One man who remembers that sequence fondly is Uruguayan midfielder Ruben Paz. “From my debut with Racing in 1987, I did well in those derbies. We were losing that game 1-0 and I grabbed the equaliser. I never once lost to them and managed to score goals and play well in those fixtures. What more could I ask for?” recalled the former No10, who won one and drew five of his six derby games.

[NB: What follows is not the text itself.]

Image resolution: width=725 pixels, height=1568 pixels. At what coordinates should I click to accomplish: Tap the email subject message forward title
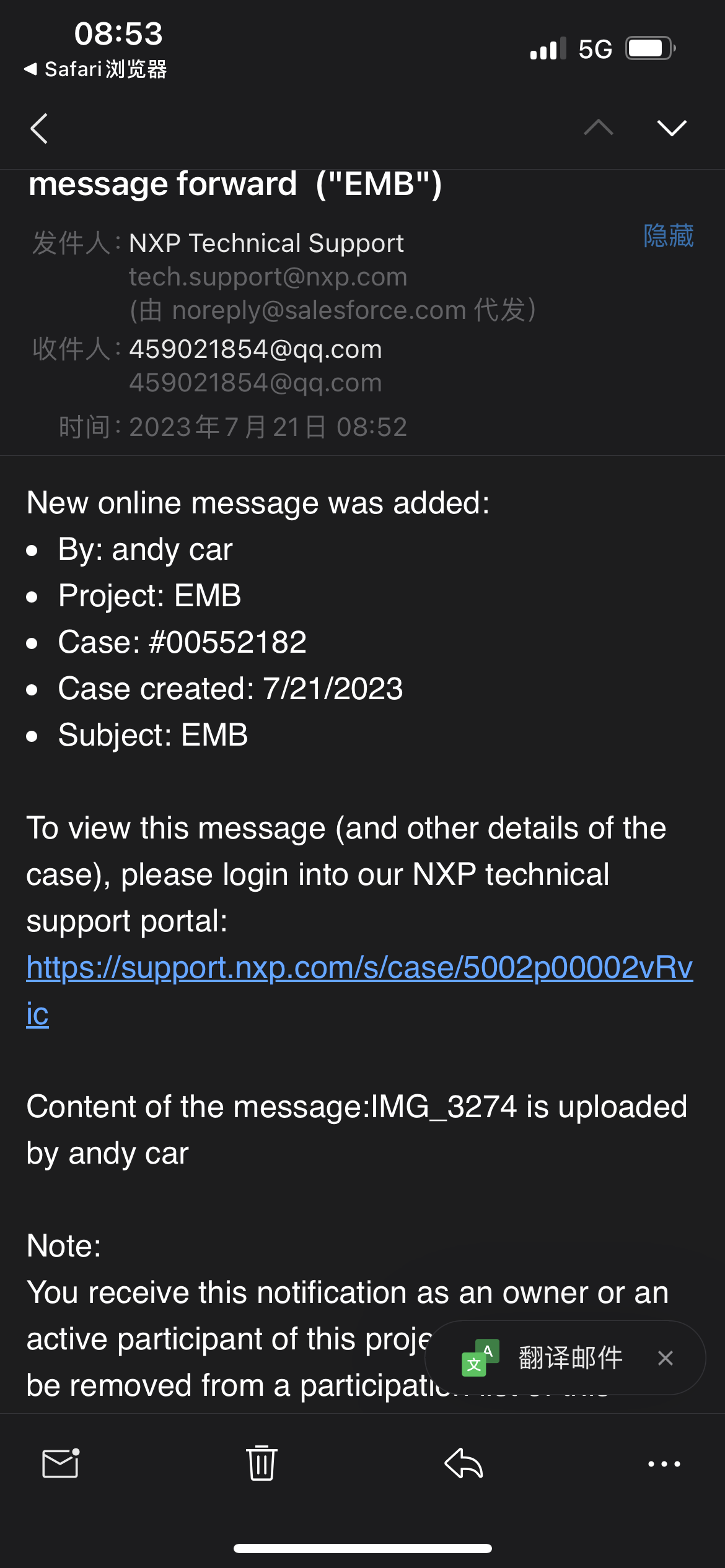(235, 184)
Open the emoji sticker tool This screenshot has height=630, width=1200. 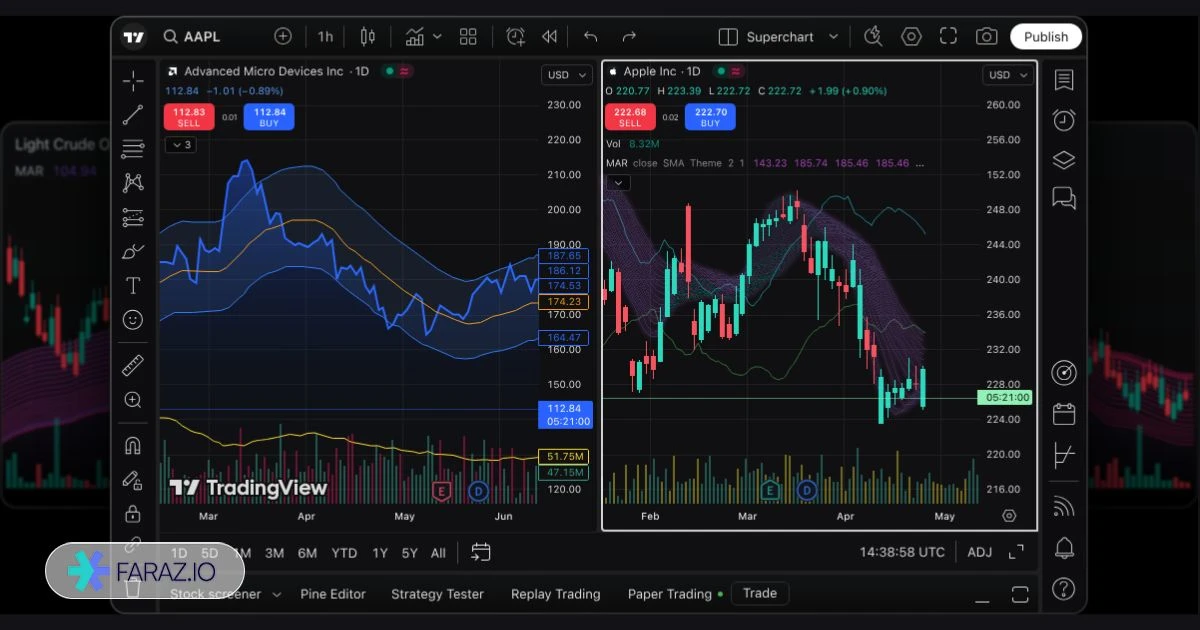coord(132,320)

La Academia’s unbeaten run would finally end in 1994 with a 2-0 reverse, and they would have to wait until 1998 to end a 17-year wait for a win on their rival’s ground. Even that did not come easily. Two-nil up after 38 minutes, a suspicious floodlight failure at the Estadio Libertadores led to the game being suspended. When it resumed three days later, the visitors picked up where they left off to record a memorable 3-1 victory.
The rivalry today
Although Independiente finished fourth in the last Clausura championship and have not lost to their rivals since 2005, a year in which they also posted a 4-0 win with the help of a brace from Argentina international Sergio Aguero, they head into this weekend’s fixture 17th in the table and all of 16 points behind leaders Estudiantes. It will also be a baptism of fire for new coach Antonio Mohamed, who only took up the reins at Independiente earlier this week.
Meanwhile Racing, who have had to battle relegation in the last two seasons, are currently 10th with 13 points, seven of which came in their last three outings. Marginal favourites they may be this weekend, but Racing, without a win in their last nine derbies, know only too well that anything can happen in the Avellaneda superclásico.